* **Given task**
Copy the data word for word, from the line containing "Viewport: 1498px width, 812px height." up to and including the line containing "pos(1034,30)", and omit the pictures.

* **Items**

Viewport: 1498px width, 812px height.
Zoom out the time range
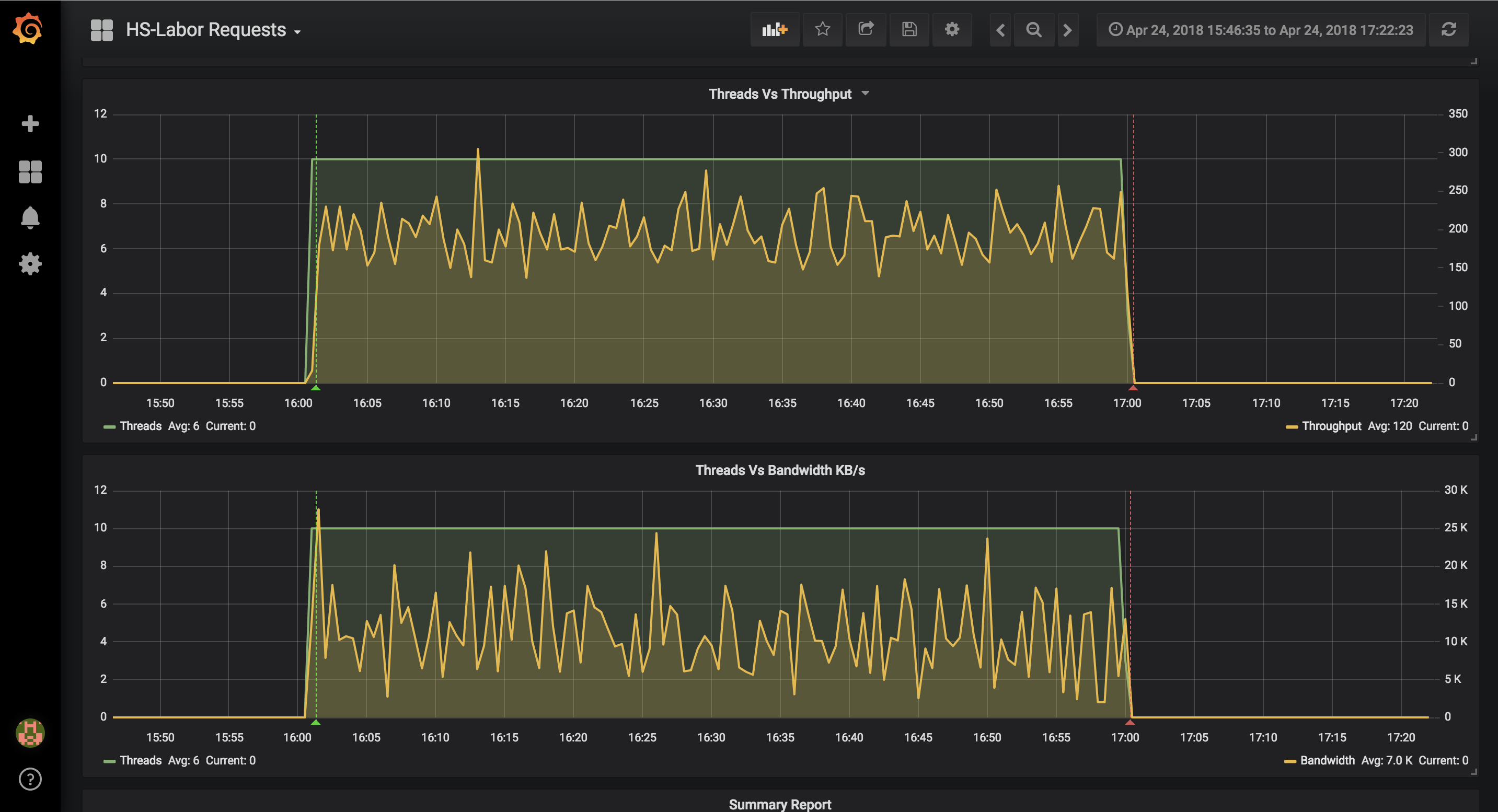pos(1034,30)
---
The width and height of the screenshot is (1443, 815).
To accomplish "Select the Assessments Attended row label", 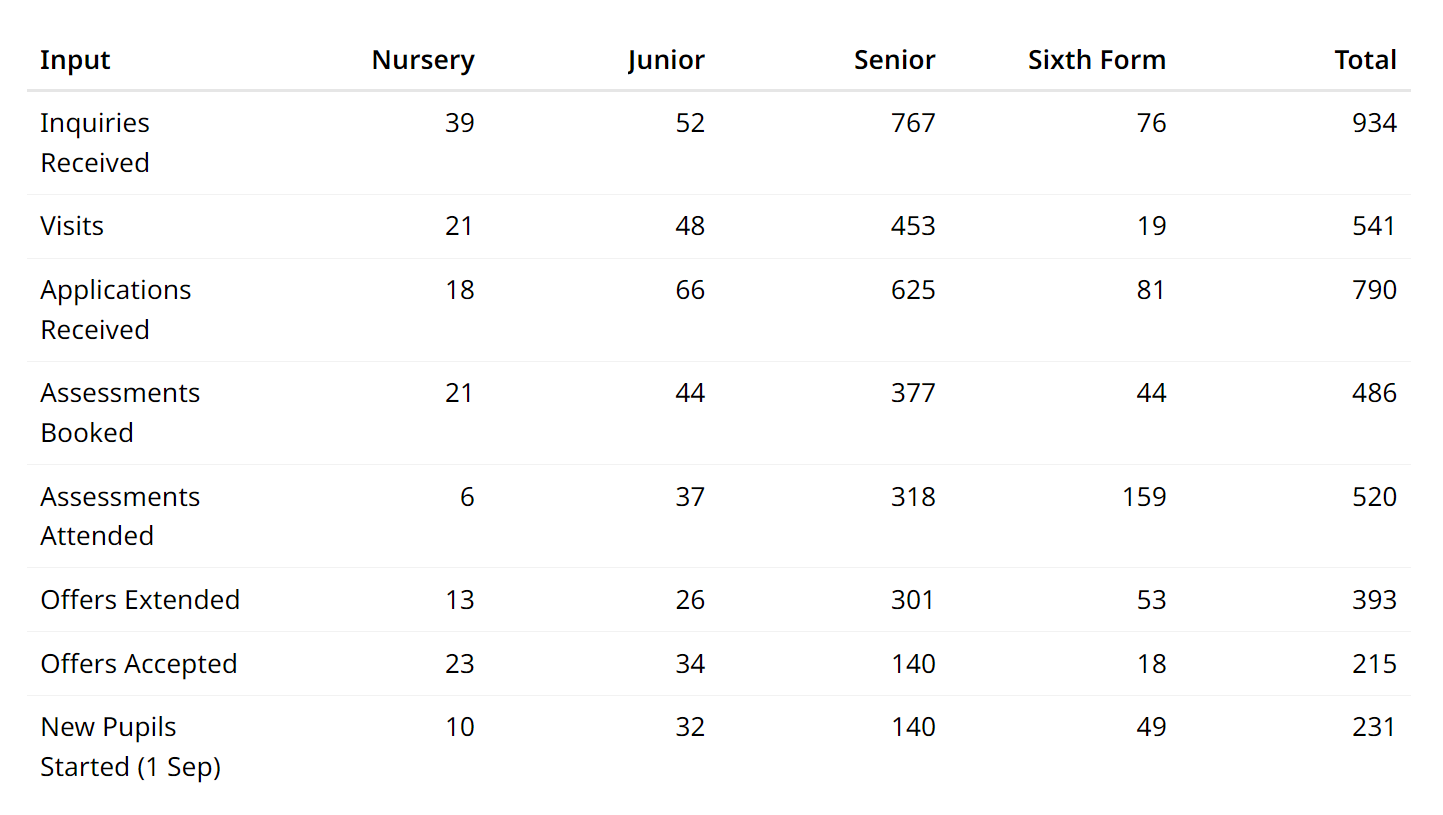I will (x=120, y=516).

* **In response**
Viewport: 1498px width, 812px height.
Zoom out the time range
pos(1034,30)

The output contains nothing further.